Task instructions -
Continue the documentation on the K-sample equality test of unknown component distributions, starting after its last line.

Source document -
--------------------------------------------------
Equality test of K unknown component distributions

Equality test of the unknown component distributions coming from K (K > 1) admixture models, based on the Inversion - Best Matching (IBM) approach. Recall that we have K populations following admixture models, each one with probability density functions (pdf) l_k = p_k*f_k + (1-p_k)*g_k, where g_k is the known pdf and l_k corresponds to the observed sample. Perform the following hypothesis test: H0 : f_1 = ... = f_K against H1 : f_i differs from f_j (i different from j, and i,j in 1,...,K).

Usage

IBM_k_samples_test(
  samples,
  admixMod,
  conf_level = 0.95,
  sim_U = NULL,
  tune_penalty = TRUE,
  n_sim_tab = 100,
  parallel = FALSE,
  n_cpu = 2
)

Arguments

samples: A list of the K samples to be studied, all following admixture distributions.
admixMod: A list of objects of class admix_model, containing useful information about distributions and parameters.
conf_level: The confidence level of the K-sample test.
sim_U: (default to NULL) Random draws of the inner convergence part of the contrast as defined in the IBM approach (see references below).
--------------------------------------------------
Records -
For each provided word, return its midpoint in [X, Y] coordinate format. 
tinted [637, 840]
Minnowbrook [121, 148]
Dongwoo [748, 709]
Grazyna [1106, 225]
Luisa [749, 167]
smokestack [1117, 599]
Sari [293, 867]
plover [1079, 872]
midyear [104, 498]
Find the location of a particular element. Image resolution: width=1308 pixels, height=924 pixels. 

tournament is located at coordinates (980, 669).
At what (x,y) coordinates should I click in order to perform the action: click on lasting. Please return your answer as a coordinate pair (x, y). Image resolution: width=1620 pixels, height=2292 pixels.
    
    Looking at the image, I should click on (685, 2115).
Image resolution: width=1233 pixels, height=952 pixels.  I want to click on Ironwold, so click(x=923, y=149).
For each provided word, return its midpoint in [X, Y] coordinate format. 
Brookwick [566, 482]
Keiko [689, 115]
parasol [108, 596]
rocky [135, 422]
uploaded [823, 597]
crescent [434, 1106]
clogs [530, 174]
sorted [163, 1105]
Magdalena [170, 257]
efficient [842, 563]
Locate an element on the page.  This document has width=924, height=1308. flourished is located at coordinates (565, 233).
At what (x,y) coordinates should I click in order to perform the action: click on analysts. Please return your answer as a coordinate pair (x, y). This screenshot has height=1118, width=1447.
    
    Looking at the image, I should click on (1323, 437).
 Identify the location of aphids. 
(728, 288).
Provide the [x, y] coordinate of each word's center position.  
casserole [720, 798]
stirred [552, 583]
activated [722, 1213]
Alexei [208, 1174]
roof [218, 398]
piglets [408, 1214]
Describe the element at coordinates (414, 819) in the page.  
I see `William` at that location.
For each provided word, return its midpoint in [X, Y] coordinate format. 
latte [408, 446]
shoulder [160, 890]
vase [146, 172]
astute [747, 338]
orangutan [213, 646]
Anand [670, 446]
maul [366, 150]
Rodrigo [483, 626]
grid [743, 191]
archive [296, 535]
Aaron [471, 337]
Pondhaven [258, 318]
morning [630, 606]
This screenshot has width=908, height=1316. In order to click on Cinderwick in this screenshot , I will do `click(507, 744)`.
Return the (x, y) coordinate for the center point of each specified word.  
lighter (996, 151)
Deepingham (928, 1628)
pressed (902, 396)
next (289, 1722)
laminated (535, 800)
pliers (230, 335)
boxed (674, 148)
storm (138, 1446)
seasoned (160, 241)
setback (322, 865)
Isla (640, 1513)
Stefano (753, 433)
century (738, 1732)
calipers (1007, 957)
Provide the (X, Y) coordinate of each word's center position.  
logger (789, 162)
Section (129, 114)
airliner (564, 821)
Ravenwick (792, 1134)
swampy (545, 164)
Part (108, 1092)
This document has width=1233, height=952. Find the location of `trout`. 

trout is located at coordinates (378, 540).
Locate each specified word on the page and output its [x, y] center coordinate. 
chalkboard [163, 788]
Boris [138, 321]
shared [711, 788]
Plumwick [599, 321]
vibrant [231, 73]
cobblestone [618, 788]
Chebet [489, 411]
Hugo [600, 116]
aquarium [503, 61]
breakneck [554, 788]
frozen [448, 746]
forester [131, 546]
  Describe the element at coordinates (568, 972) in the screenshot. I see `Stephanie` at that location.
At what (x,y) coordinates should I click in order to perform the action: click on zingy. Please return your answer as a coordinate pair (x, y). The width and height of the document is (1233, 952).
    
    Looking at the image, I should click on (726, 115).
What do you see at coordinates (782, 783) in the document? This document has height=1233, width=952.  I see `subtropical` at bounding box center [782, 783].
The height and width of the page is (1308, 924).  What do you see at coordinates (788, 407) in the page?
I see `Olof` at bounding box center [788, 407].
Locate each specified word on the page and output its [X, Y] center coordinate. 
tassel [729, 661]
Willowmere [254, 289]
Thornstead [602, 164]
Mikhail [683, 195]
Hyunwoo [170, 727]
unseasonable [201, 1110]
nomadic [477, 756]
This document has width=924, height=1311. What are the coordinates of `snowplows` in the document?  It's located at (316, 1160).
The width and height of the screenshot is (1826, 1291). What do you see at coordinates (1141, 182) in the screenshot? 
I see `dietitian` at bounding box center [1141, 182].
--------------------------------------------------
Response -
tune_penalty: (default to TRUE) A boolean that allows to choose between a classical penalty term or an optimized penalty (embedding some tuning parameters, automatically optimized). Optimized penalty is particularly useful for low or unbalanced sample sizes to detect alternatives to the null hypothesis (H0). It is recommended to set it to TRUE.
n_sim_tab: (default to 100) Number of simulated Gaussian processes when tabulating the inner convergence distribution in the 'icv' testing method using the IBM estimation approach.
parallel: (default to FALSE) Boolean to indicate whether parallel computations are performed (speed-up the tabulation).
n_cpu: (default to 2) Number of cores used when paralleling computations.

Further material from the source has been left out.